-- Zu bearbeiten --
Bearbeite im Text zur Entscheidungsfindung den Abschnitt von „Die wichtigsten Abwägungen“ bis „sie nicht funktionieren.“ und gib ihn wieder, wobei „Skepsis“ durch „Zurückhaltung“ ersetzt wird.

-- Auszug zum Lesen --
★ ★ ★
4.2. Entscheidungsfindung

  

In der Steuerung eines Unternehmens ist es eine ständig wiederkehrende Aufgabe, Entscheidungen zu fällen. Sie wirken sich auf die Zukunft aus, basieren aber auf Informationen aus der Vergangenheit. Die Entscheidungsfindung sollte möglichst strukturiert erfolgen und soweit wie möglich von irrationalen Einflussfaktoren frei sein. Sie erfolgt in den Stufen „wollen – können – dürfen“ nach dem folgenden Ablaufplan aus 8 Ja-Nein-Fragen:

 

Abb. 50: Entscheidungsfindung

 (Quelle: eigene Darstellung)

 

Die letzte Frage (Würden wir erwischt?) mag noch mit der Frage kombiniert werden, ob sich das Risiko auch lohnt. Hier können Moralvorstellungen noch die Bewertung verschieben. Viele spektakuläre Fälle (z.B. Bankenkrise, VW-Abgastests, Panama-Papers) haben aber gezeigt, dass die bloße Illegalität bestimmter Aktivitäten für die Wirtschaft kein hinreichender Grund ist, sie zu unterlassen. Schon 1867 analysierte Karl Marx in „das Kapital“: „Mit entsprechendem Profit wird Kapital kühn. Zehn Prozent sicher, und man kann es überall anwenden; 20 Prozent, es wird lebhaft; 50 Prozent, positiv waghalsig; für 100 Prozent stampft es alle menschlichen Gesetze unter seinen Fuß; 300Prozent, und es existiert kein Verbrechen, das es nicht riskiert, selbst auf Gefahr des Galgens.“ (Karl Marx, Das Kapital Bd. 1, 4. Aufl., Hamburg 1890, zitiert nach: Institut für Marxismus-Leninismus beim ZK der SED, Marx-Engels-Werke (Hrsg.), Band 23, Berlin/DDR 1962, S. 788) In der 68er Generation formulierte man weniger vorwurfsvoll: „legal? illegal? scheißegal!“ (siehe auch http://prof-dr-mueller.jimdo.com/thema/funktionieren-hochschulpr%C3%BCfungen-wie-vw-abgastests/)

  

Die wichtigsten Abwägungen finden bei der Frage „wollen“ statt. Die können in 3 Gruppen unterteilt werden:

 

Chancen – Risiken

Es gibt das plattdeutsche Sprichwort: „Wat de Buer nich kennt, dat frett he nich!” (was der Bauer nicht kennt, dass isst er nicht). Es wird im plattdeutschen Sprachraum (auch von hochdeutschen Native-Speakern) nicht nur für unbekantte Speisen sondern generell verwendet, wenn jemand seine persönliche Misstrauen gegenüber Neuem ausdrücken will. Es gibt danach also eine grundsätzliche Skepsis gegenüber Neuerungen, die nicht unbegründet ist. Die aktelle Situation mag verbesserungsfähig sein, aber sie funktioniert wenigstens – vielleicht mehr schlecht als recht. Neuerungen haben aber immer das Risiko, dass sie nicht funktionieren.
★ ★ ★
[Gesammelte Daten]
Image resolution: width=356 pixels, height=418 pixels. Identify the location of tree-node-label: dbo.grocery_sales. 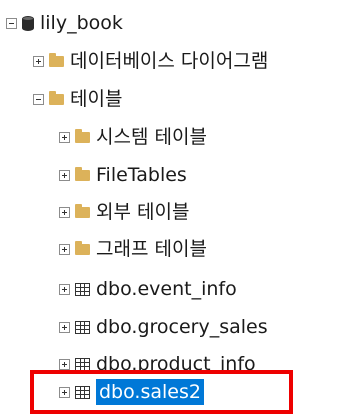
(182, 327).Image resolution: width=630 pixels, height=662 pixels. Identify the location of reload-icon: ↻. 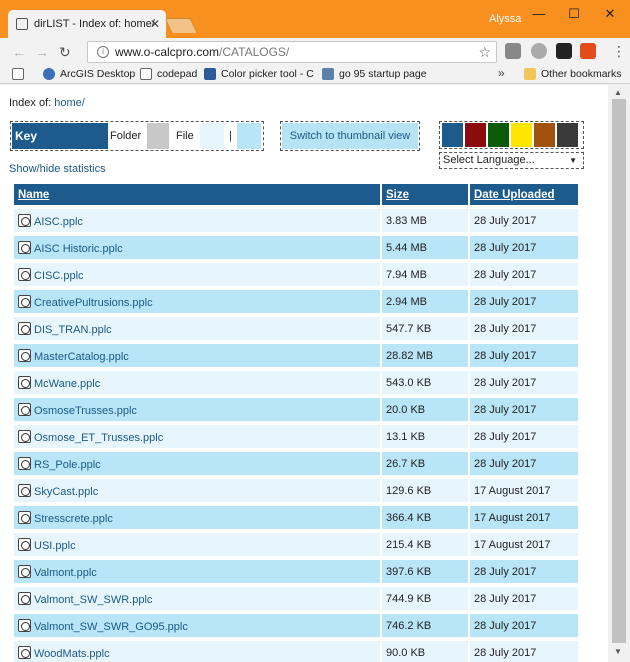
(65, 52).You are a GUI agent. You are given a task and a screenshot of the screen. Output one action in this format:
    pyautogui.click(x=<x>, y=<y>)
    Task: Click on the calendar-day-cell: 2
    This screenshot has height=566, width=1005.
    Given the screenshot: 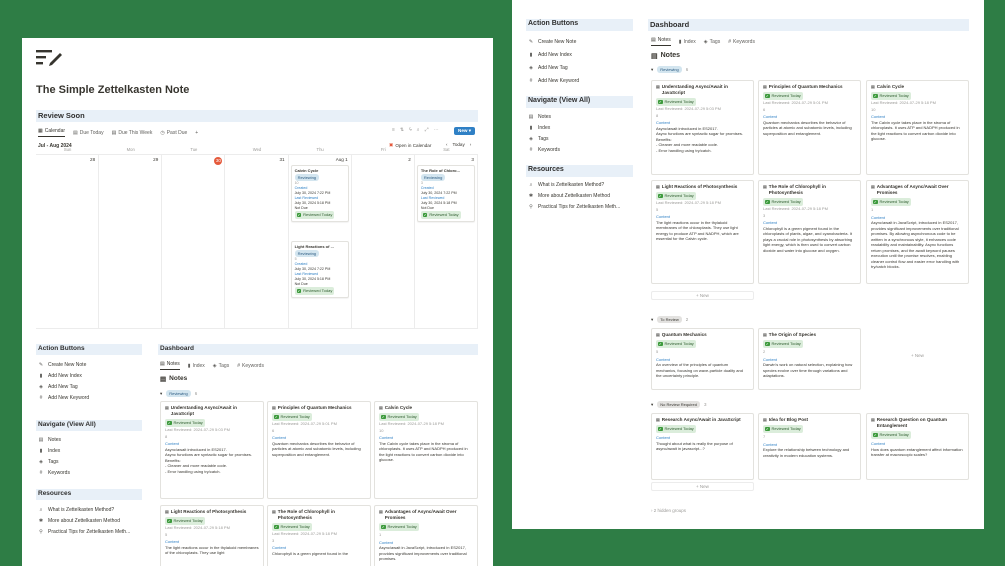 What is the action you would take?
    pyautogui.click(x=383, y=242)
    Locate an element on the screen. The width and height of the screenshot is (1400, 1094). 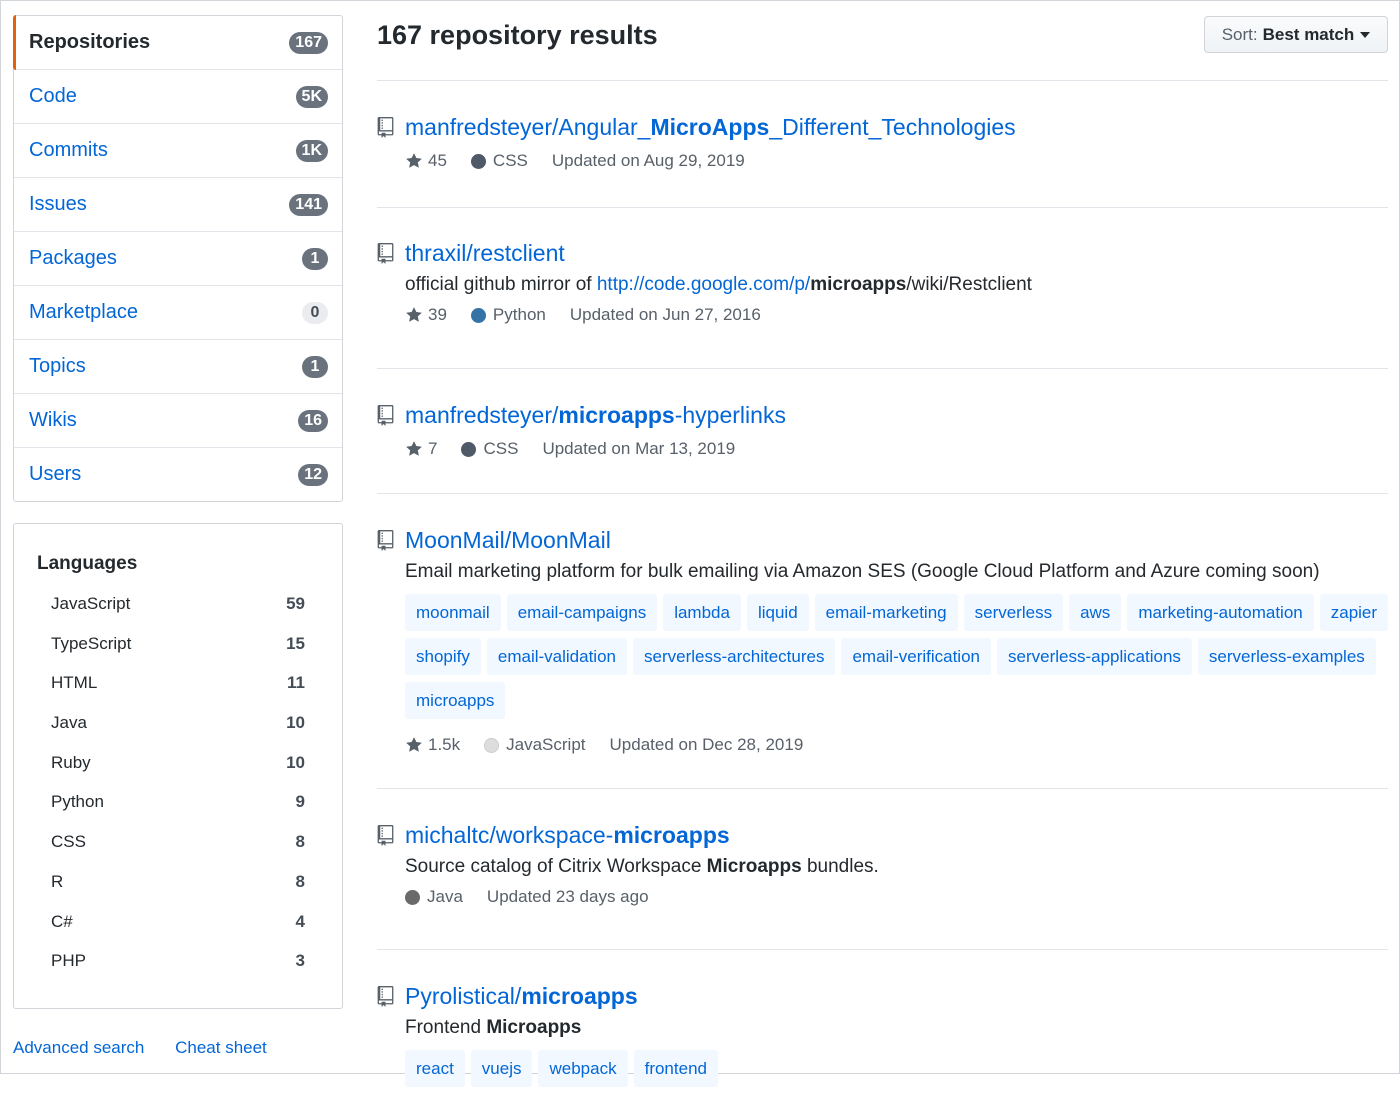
★ ★ ★
-- Antwortbereich --
Die wichtigsten Abwägungen finden bei der Frage „wollen“ statt. Die können in 3 Gruppen unterteilt werden:

 

Chancen – Risiken

Es gibt das plattdeutsche Sprichwort: „Wat de Buer nich kennt, dat frett he nich!” (was der Bauer nicht kennt, dass isst er nicht). Es wird im plattdeutschen Sprachraum (auch von hochdeutschen Native-Speakern) nicht nur für unbekantte Speisen sondern generell verwendet, wenn jemand seine persönliche Misstrauen gegenüber Neuem ausdrücken will. Es gibt danach also eine grundsätzliche Zurückhaltung gegenüber Neuerungen, die nicht unbegründet ist. Die aktelle Situation mag verbesserungsfähig sein, aber sie funktioniert wenigstens – vielleicht mehr schlecht als recht. Neuerungen haben aber immer das Risiko, dass sie nicht funktionieren.